Step 5: Rehearse Smarter, Not Harder

Rehearsal builds confidence—but only if done right. Reading your script repeatedly is not rehearsal. Effective practice includes:

  • Speaking out loud: Hearing your own voice helps catch awkward phrasing.

  • Recording yourself: Play it back to refine tone, pace, and clarity.

  • Simulating the environment: Practise in similar settings to the real event.

  • Testing timing: Ensure your talk fits within the allotted window.

Bonus Tip: Use the “10-80-10” rule:
Spend the first 10% of time opening strong, 80% delivering the value, and the final 10% closing with clarity.
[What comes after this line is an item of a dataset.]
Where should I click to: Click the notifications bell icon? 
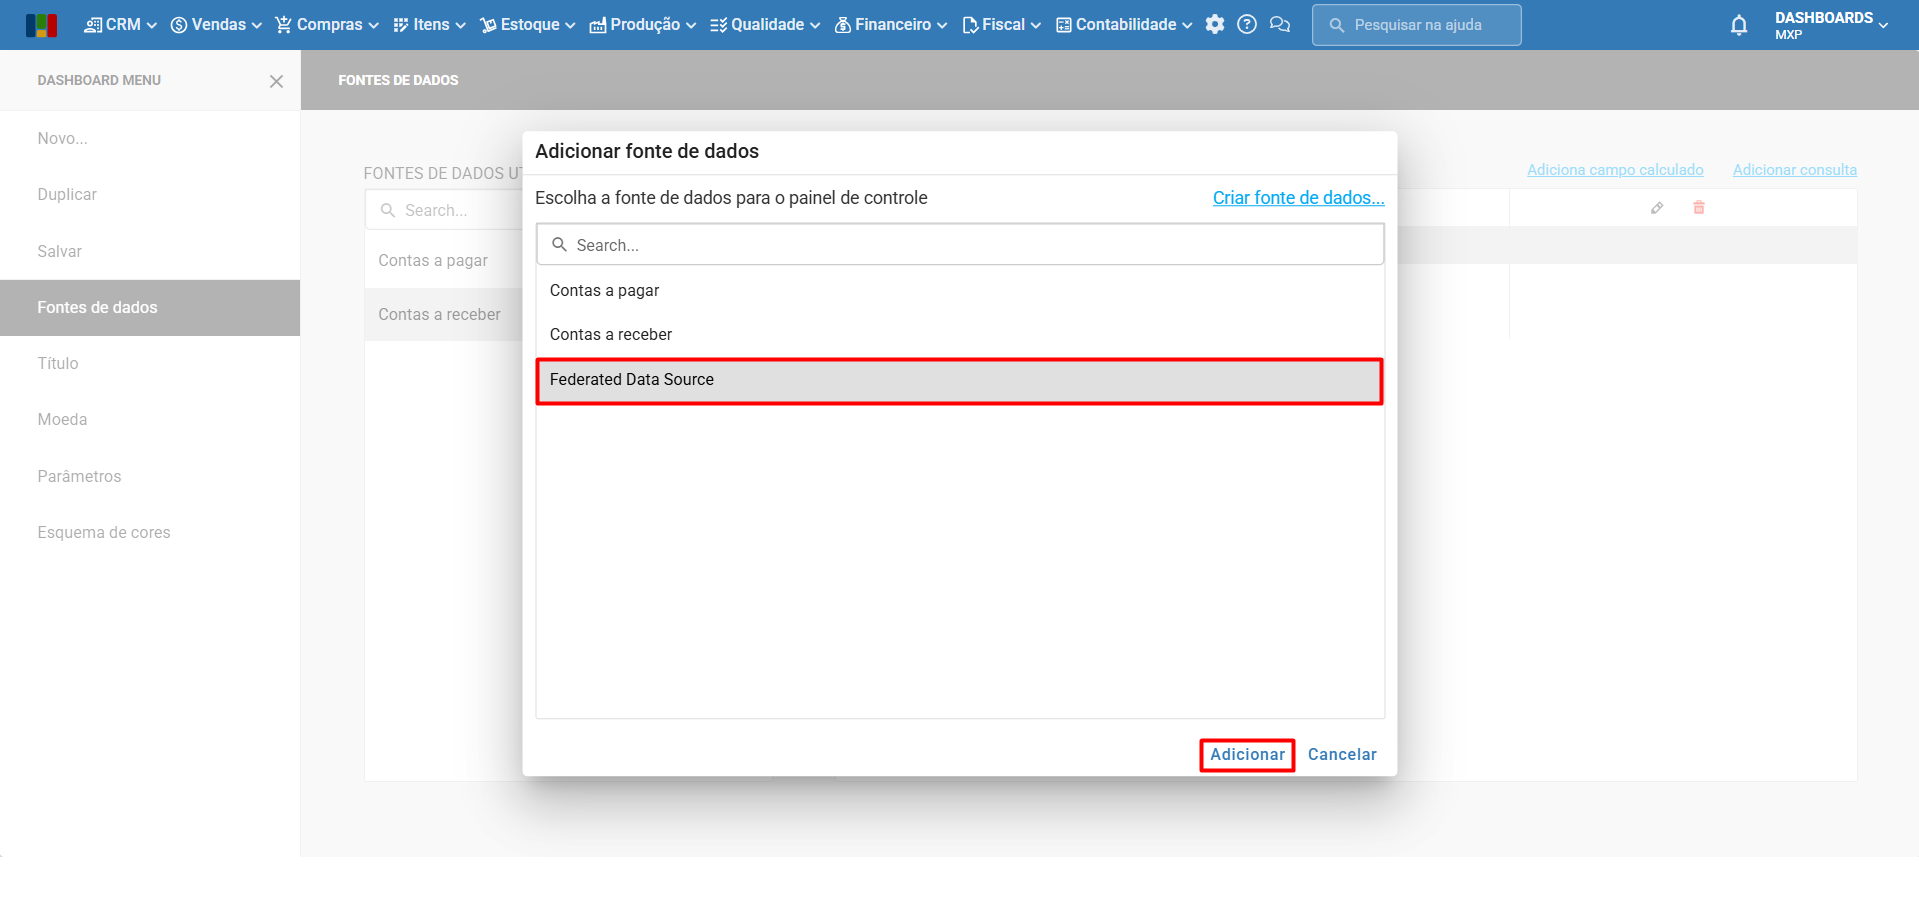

Step 6: Master Your Delivery With These Techniques

Delivery separates good speakers from unforgettable ones. Focus on these five pillars:

1. Vocal Variety

  • Avoid monotone delivery

  • Emphasise key phrases with pauses or pitch shifts

  • Match your tone to the emotion of the content

2. Eye Contact

  • Don’t scan the room like a radar

  • Lock eyes with one person per thought, then move

  • Use the “lighthouse method” to engage the whole room over time

3. Body Language

  • Stand tall and grounded

  • Use purposeful gestures to underscore points

  • Avoid pacing or fidgeting

4. Pacing

  • Speak slower than you think

  • Use pauses for impact—not just breath

5. Presence

  • Be fully in the moment

  • Drop the internal monologue and focus on connection

Step 7: Learn From The Best (And Steal Like An Artist)
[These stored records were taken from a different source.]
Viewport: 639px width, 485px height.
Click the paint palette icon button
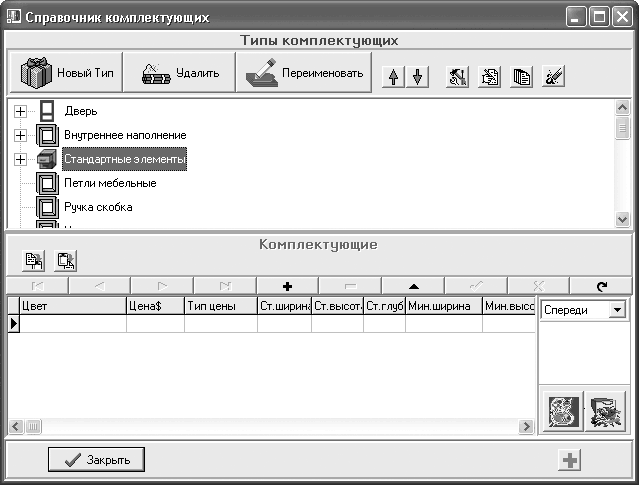pos(564,412)
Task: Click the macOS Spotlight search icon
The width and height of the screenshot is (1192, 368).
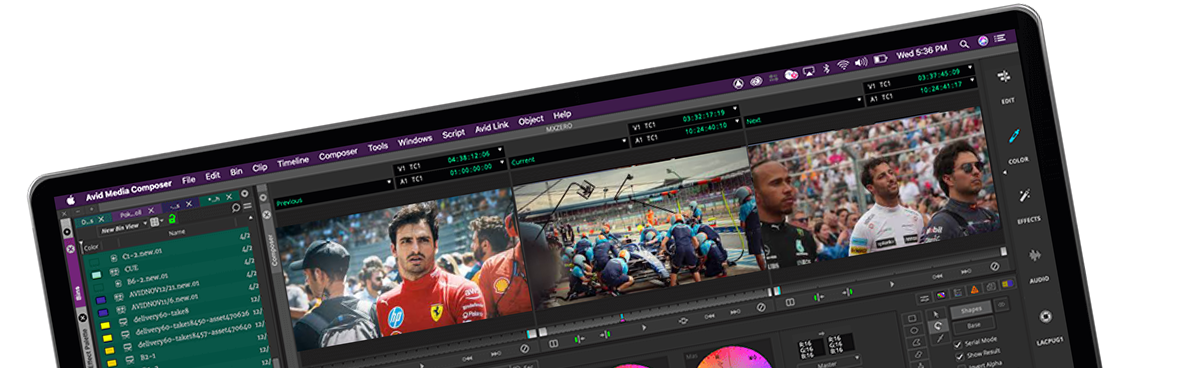Action: (x=964, y=46)
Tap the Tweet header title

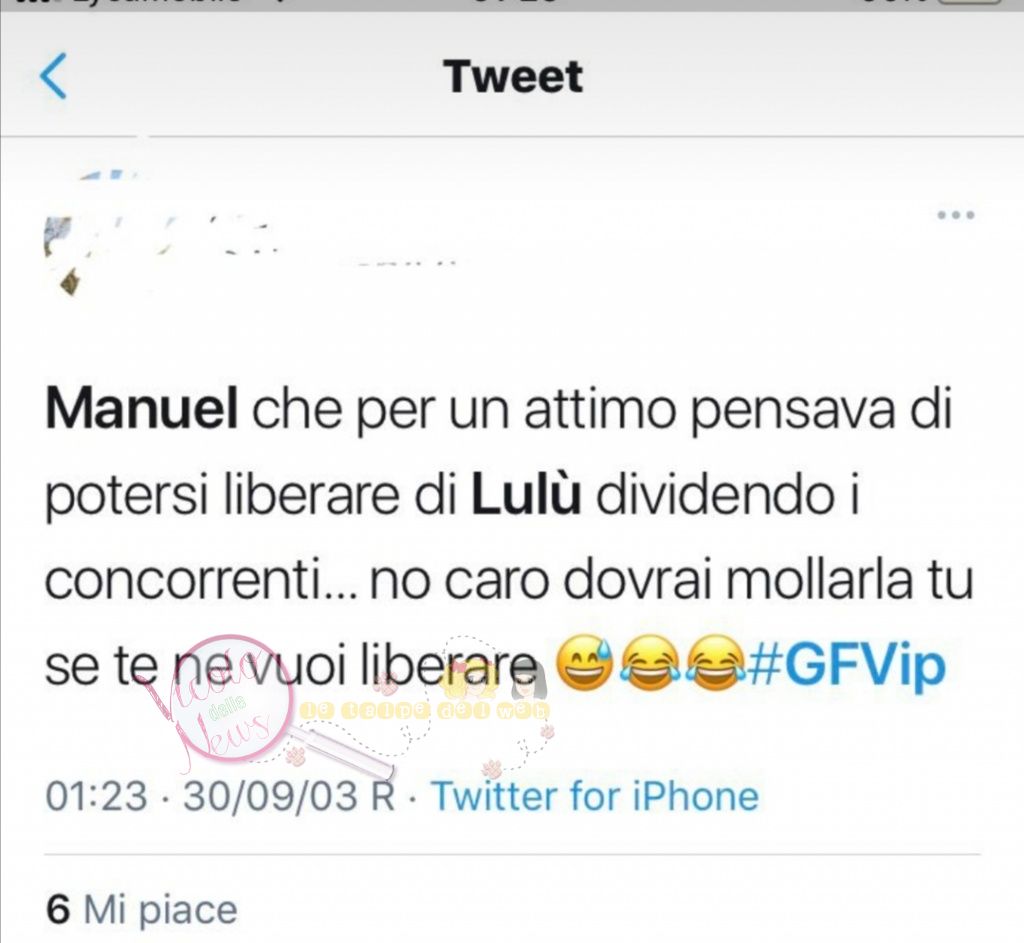tap(513, 76)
Model great communicators. Study TED Talks. Observe investor pitch competitions. Watch conference keynotes by successful scaleup founders.

Some recommended examples:

  • Simon Sinek: His “Start With Why” TED Talk has over 60 million views because it speaks directly to purpose.
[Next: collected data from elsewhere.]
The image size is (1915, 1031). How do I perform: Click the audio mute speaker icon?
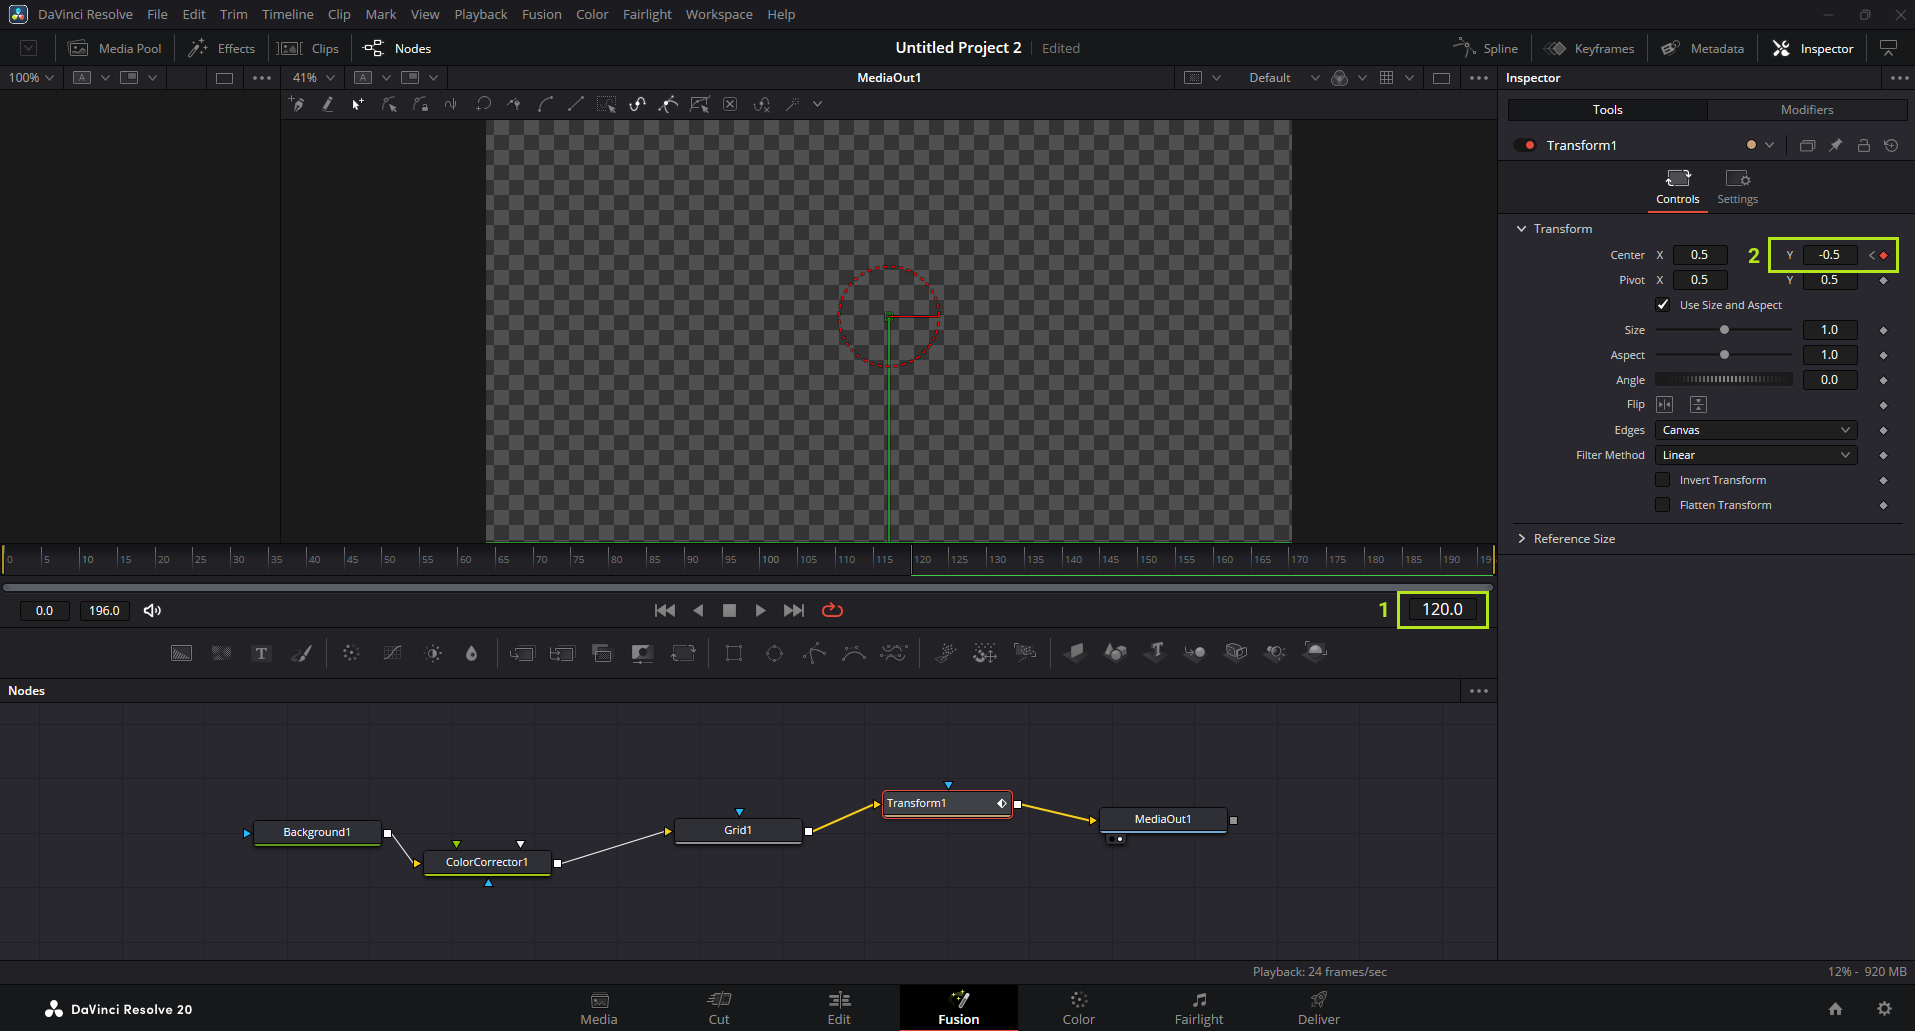152,610
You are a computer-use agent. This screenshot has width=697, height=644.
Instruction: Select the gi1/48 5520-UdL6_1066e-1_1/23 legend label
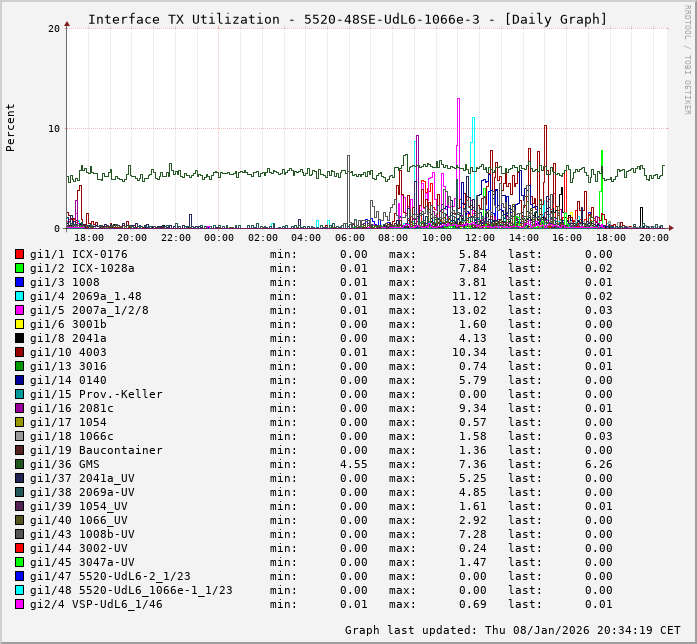[131, 590]
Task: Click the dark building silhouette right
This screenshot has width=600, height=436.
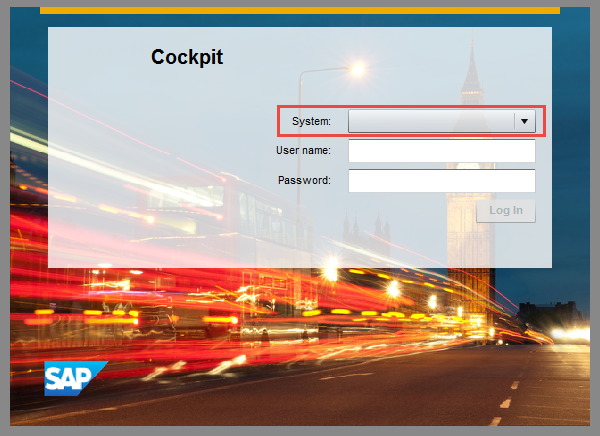Action: click(549, 312)
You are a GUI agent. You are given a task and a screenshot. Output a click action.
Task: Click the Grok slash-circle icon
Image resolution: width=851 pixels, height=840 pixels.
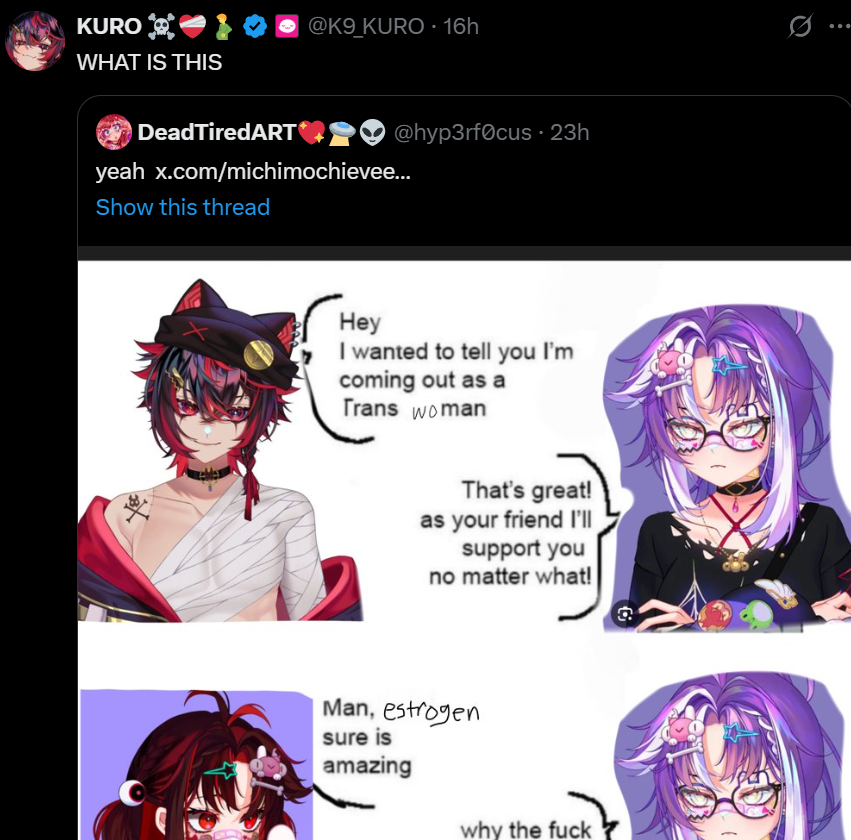click(x=800, y=26)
  • Whitney Wolfe Herd (Bumble): Known for blending vulnerability with vision, especially when speaking about female leadership in tech.

  • Ben Francis (Gymshark): A masterclass in founder relatability and growth storytelling, especially for investing in a business with grassroots origins.

Case Study: How Dropbox Used A 3-Minute Video To Get Its First 75,000 Users

In the early days, Dropbox founder Drew Houston used a simple explainer video narrated in a casual, human tone. He didn’t try to sound polished or corporate. Instead, he spoke like the audience—tech-savvy but impatient.

The video helped Dropbox grow from 5,000 to 75,000 users overnight. That’s the power of message clarity and tone matched to audience needs.

When you're investing in small business growth, one well-delivered message can outperform thousands of ad impressions.

Common Pitfalls To Avoid

Even experienced leaders fall into these traps:

  • Over-explaining: Simplicity is strength. Let the audience ask for more if needed.

  • Overusing slides: Your slides should support your story, not tell it.

  • Overcompensating: Don’t try to sound like someone you’re not. Your authenticity is your asset.

  • Over-relying on notes: Aim to speak from structured memory, not word-for-word scripts.

The Speaking-Funding Connection

A 2022 report by DocSend found that founders who presented with clarity and narrative structure raised 30% more on average during pre-seed rounds.

It’s not just what your business is. It’s how you sell the vision. Whether you're investing in business growth or looking for others to invest in you, speaking well is a multiplier.

Final Thought: Leadership Starts With Voice

Your voice is not just a communication tool—it’s a leadership asset. The ability to articulate your mission, share your insights, and inspire others is central to scaling any business.

As your company grows, so will the stakes and the stages. The earlier you master public speaking, the more equipped you’ll be to lead from the front, persuade stakeholders, and build lasting influence.

5 Actionable Next Steps

  1. Record a two-minute talk on your origin story. Play it back and note where clarity, tone, or confidence can improve.

  2. Build a speaker deck: 5–7 slides on who you are, what you do, and why it matters. Use it for both pitches and panels.

  3. Join a local Toastmasters group or attend a founder-only event that encourages short presentations.

  4. Create a library of go-to stories from your journey—moments of challenge, breakthrough, or impact.

  5. Book a speaking slot—no matter how small. Meetups, team updates, or panels all build muscle memory.